Uno studio epidemiologico italiano sulle fratture del femore, presentato al Congresso SIOT dall'epidemiologo Prisco Piscitelli, epidemiologo della Libera Università Mediterranea di Bari, conferma oltretutto che la tendenza è all'aumento: tra 1999 e 2002 i casi sono aumentati del 10%. Il fatto è che spesso questa frattura non ha soltanto effetti temporanei o limitati alla mobilità. Siccome può essere ridotta soltanto chirurgicamente, richiedendo quasi sempre l'applicazione di una protesi dell'anca, porta con sé tutte le incognite di un intervento in persone anziane. "La mortalità per questa patologia subito dopo l'operazione" ha detto Piscitelli "è del 5%: in pratica perdono la vita 4.040 persone. Entro un anno dall'intervento la mortalità è del 20%, 16mila individui".
I costi sociali enormi
Queste fratture hanno però anche un notevole impatto economico: " Solo i costi per i ricoveri e gli interventi " ha spiegato l'epidemiologo " ammontano a 394 milioni di euro, molto più dell'infarto che peraltro richiede cure mediche: 270milioni di euro.

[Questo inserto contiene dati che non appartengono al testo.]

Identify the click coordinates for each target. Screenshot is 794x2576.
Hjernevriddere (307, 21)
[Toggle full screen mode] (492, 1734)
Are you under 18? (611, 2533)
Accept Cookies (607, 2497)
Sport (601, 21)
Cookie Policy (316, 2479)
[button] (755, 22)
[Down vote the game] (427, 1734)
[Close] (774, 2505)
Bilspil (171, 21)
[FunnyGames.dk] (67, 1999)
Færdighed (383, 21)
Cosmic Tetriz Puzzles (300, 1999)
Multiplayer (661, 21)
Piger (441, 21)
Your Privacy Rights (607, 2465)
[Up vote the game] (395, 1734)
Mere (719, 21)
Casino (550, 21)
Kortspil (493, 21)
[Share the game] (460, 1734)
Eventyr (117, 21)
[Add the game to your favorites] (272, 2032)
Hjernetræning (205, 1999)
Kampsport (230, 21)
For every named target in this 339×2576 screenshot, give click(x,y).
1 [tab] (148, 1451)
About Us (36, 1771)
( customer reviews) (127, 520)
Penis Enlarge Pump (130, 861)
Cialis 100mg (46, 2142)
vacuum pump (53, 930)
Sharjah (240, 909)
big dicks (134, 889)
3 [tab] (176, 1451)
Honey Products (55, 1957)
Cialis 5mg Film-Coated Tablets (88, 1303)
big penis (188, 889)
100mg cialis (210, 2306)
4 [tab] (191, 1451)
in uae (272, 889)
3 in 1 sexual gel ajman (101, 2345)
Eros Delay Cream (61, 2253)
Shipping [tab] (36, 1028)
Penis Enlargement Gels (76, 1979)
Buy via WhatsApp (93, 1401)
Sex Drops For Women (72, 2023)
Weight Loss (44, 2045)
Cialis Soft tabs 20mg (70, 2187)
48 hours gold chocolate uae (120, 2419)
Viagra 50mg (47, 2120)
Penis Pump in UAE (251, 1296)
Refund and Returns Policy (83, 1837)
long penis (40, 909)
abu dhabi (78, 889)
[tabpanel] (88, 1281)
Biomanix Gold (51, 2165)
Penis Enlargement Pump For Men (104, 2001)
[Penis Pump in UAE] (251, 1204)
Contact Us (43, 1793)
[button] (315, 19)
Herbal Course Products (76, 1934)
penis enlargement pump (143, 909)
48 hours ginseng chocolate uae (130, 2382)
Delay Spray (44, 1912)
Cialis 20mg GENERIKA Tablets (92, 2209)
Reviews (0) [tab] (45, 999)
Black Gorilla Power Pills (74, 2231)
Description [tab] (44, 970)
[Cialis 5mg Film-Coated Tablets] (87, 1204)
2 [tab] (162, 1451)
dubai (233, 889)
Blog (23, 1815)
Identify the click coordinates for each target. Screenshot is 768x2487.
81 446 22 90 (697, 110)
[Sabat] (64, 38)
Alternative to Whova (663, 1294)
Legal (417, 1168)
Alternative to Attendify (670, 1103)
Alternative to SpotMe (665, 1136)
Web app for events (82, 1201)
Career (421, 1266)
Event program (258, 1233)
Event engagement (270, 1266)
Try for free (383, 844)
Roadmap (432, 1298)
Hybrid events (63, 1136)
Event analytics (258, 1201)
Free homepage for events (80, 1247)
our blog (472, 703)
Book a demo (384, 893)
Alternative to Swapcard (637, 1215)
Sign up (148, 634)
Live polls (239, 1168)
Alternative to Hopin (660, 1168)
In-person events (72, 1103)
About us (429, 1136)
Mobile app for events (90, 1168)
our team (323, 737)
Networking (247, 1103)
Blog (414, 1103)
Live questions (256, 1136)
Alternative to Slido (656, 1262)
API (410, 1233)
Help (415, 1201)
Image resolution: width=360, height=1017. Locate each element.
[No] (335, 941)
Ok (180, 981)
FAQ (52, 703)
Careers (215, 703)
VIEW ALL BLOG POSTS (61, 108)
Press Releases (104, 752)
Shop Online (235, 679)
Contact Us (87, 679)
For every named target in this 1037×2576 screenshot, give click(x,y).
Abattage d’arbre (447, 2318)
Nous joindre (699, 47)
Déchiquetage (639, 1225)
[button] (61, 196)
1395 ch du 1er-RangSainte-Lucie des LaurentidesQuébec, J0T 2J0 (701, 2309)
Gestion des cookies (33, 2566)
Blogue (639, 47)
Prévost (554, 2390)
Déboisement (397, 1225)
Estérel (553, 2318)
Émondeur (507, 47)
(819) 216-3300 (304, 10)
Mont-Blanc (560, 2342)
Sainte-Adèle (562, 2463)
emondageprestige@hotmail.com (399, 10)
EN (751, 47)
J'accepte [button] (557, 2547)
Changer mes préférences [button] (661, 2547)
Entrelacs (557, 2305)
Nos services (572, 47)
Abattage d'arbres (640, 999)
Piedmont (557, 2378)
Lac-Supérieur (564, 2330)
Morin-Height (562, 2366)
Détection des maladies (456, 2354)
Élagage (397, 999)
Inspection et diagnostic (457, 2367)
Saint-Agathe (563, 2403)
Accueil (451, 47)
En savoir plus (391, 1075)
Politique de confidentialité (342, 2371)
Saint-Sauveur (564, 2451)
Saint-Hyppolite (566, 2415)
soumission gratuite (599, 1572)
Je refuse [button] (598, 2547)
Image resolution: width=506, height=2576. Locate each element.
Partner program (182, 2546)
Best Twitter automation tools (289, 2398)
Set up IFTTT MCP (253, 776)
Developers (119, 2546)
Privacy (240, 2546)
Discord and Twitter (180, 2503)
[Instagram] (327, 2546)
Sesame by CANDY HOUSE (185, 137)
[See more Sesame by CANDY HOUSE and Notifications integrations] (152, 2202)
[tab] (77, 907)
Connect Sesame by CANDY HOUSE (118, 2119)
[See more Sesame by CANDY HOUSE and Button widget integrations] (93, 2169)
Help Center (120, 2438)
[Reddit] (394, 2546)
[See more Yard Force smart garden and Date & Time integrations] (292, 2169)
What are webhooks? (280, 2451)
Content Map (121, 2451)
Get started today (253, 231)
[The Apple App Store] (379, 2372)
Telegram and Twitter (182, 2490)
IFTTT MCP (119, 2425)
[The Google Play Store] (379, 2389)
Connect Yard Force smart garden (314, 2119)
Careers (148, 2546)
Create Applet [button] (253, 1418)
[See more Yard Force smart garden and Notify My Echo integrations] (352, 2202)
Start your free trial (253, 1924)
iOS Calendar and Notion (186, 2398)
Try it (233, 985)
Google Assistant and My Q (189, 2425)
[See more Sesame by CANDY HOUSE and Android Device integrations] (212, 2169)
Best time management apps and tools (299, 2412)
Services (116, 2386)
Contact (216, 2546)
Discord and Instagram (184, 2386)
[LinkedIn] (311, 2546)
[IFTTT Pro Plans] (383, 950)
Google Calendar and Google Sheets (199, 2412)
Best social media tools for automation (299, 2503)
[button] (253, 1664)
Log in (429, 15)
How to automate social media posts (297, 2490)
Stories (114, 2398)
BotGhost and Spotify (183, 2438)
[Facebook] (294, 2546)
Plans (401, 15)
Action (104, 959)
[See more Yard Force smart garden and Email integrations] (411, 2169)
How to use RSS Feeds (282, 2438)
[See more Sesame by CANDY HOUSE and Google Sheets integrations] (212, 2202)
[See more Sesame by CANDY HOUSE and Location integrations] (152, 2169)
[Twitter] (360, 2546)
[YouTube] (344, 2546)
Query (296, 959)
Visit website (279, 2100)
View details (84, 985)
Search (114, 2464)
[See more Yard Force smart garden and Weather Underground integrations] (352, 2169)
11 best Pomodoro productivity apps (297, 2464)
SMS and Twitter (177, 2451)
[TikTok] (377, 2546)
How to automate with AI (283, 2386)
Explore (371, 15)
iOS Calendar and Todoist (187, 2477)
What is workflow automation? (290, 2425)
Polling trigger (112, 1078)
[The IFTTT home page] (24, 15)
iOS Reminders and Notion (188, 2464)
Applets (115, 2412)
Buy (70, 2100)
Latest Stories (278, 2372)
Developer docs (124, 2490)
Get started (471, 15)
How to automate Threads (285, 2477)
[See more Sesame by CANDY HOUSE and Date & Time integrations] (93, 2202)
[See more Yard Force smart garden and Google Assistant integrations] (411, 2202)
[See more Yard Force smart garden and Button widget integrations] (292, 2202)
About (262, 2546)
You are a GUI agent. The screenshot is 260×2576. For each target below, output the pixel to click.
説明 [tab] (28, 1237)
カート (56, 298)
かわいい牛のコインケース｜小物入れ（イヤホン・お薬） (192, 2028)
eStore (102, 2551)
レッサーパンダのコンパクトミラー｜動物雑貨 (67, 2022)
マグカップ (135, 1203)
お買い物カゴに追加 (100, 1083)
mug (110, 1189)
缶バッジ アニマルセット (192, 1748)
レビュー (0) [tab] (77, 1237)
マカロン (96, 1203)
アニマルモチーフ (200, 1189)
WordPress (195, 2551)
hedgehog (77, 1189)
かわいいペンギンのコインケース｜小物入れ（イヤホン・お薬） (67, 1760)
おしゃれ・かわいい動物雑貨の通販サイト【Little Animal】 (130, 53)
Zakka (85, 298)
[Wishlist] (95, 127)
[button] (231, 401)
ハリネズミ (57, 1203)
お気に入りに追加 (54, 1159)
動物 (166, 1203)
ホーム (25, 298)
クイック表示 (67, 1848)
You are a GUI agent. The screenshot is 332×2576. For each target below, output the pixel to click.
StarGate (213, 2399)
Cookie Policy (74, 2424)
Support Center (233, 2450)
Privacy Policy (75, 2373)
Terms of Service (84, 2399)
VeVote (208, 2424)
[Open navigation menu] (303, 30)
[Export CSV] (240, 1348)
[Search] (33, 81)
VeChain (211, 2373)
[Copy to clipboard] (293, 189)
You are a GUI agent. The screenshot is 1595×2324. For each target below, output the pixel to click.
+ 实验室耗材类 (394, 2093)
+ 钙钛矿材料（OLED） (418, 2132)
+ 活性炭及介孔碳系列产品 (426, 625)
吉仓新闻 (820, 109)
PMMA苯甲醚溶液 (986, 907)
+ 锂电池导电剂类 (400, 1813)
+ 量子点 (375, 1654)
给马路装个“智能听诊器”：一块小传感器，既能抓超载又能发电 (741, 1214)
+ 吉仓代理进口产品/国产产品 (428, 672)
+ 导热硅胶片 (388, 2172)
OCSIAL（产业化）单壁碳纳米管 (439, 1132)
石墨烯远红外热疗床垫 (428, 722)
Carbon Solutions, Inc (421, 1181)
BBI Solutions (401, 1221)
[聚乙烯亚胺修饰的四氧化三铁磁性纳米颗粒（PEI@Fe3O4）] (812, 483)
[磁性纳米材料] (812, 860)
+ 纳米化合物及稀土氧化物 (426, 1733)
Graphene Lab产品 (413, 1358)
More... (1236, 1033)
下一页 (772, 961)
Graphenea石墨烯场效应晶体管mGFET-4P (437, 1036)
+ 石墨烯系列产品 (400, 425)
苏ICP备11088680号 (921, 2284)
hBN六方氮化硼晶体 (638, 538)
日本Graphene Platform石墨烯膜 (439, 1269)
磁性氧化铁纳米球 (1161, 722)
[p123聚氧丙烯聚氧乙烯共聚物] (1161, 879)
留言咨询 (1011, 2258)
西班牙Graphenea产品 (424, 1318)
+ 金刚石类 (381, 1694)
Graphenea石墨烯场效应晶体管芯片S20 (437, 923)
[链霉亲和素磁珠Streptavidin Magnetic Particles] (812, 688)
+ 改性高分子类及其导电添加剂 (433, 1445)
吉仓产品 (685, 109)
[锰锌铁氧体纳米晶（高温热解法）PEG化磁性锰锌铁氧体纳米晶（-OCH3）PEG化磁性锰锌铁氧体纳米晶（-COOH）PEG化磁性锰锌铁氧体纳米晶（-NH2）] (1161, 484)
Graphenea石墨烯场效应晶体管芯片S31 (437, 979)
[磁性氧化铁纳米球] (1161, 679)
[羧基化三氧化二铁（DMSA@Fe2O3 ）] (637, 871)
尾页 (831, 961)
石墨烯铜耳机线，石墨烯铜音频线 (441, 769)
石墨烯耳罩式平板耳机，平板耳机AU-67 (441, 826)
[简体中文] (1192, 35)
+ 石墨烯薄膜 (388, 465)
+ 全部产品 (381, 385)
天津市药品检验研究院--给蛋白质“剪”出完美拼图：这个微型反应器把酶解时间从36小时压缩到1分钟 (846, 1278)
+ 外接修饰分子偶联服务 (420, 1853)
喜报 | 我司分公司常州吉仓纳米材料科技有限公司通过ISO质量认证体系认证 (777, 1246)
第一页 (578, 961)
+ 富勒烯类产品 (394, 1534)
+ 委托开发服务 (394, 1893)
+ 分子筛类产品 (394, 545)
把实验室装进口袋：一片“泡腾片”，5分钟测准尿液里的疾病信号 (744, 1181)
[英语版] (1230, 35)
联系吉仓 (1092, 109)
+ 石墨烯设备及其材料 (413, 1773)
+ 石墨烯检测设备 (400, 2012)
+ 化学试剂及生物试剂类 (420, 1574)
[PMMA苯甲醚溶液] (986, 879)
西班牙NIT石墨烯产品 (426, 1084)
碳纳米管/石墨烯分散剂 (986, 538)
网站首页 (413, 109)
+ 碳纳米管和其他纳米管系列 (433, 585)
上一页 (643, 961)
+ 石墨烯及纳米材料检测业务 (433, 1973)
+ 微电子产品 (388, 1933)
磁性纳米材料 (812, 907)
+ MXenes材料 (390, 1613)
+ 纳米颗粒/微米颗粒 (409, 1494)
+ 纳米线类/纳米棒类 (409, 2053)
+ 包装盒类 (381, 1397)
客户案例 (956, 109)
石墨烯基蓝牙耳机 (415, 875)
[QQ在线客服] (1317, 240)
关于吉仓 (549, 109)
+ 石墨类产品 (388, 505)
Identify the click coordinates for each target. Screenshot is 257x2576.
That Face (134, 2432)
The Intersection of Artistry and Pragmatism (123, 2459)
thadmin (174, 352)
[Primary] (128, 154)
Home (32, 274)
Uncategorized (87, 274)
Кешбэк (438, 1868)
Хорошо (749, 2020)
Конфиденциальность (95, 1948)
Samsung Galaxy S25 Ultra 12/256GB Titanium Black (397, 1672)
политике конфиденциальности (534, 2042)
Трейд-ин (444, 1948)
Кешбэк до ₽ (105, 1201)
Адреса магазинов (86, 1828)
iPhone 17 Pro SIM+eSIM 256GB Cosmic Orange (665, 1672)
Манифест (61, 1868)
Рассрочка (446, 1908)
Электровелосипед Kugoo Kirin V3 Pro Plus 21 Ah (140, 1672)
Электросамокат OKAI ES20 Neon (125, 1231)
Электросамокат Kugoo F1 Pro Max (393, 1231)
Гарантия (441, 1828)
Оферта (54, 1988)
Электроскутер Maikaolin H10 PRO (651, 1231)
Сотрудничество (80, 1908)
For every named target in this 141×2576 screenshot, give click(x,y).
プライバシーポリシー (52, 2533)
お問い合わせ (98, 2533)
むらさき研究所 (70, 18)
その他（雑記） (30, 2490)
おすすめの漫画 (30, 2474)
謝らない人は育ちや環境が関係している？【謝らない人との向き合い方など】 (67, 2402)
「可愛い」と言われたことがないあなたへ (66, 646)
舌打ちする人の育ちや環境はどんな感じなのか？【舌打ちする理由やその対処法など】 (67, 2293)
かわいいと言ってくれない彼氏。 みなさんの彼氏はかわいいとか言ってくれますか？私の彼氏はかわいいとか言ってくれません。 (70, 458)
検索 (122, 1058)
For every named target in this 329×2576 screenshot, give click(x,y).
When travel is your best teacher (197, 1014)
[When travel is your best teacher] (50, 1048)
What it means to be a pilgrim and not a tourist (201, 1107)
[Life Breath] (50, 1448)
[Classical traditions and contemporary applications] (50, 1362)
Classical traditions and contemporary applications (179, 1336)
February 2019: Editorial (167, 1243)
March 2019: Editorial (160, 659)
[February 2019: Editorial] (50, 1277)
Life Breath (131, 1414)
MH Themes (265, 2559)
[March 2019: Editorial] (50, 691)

Solo per la riabilitazione il costo è di 412milioni di euro mentre è di 108milioni di euro la spesa per l'invalidità e l'accompagnamento per i 18mila anziani che in un anno rimangono invalidi a seguito della malattia". Se a questi costi diretti, cioè quelli relativi alle prestazioni sanitarie, si aggiungono quelli indiretti, per esempio le ore di lavoro perse per i famigliari che devono assistere l'anziano infortunato, si raggiunge la cifra di 1miliardo e 97 milioni di euro. Davvero varrebbe la pena di cominciare a investire oggi in prevenzione, che significa non solo trattare l'osteoporosi ma anche rendere più sicure case e strade. Oltretutto, ne beneficerebbe tutta la società e non soltanto le "pantere grigie".